## BEGIN Raw data

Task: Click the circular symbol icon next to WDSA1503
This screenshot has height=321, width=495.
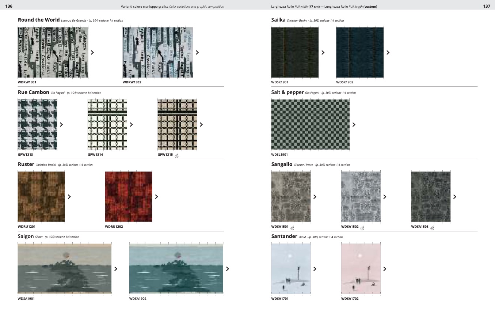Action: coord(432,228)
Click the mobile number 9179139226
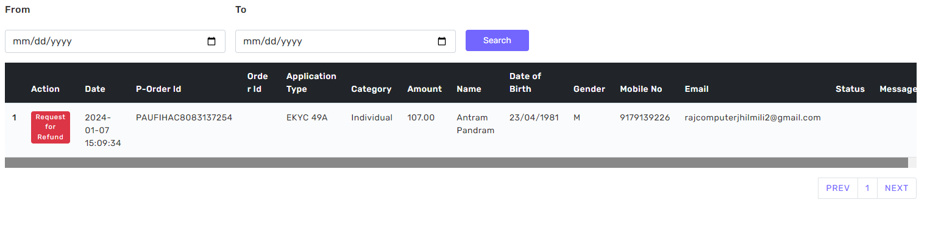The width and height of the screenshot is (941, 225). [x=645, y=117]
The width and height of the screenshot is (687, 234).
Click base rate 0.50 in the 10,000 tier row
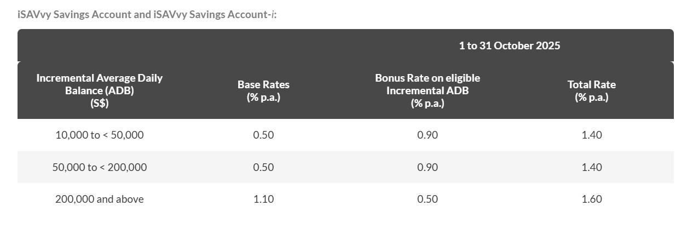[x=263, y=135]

## END Raw data
## BEGIN Raw data

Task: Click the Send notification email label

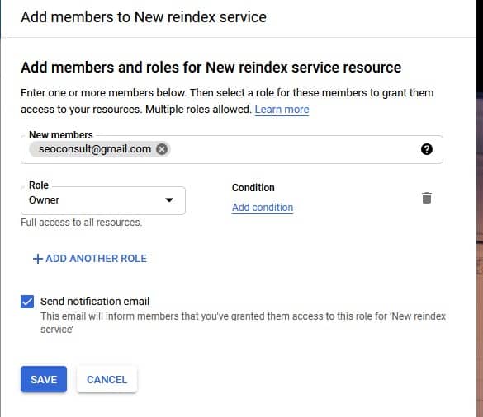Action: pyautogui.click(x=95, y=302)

## END Raw data

**Instructions for the task**
Can you recast the part of the listing that opens with the line containing "Task: Click the circular" and closes with the line containing "The width and height of the screenshot is (941, 225)." as a Markdown table with columns Row and Line, one row per line and no blank lines? Leave out the pictures.

**Result of this exercise**
| Row | Line |
|---|---|
| 1 | Task: Click the circular symbol icon next to WDSA1503 |
| 2 | This screenshot has height=321, width=495. |
| 3 | Action: coord(432,228) |
| 4 | Click the mobile number 9179139226 |
| 5 | The width and height of the screenshot is (941, 225). [x=645, y=117] |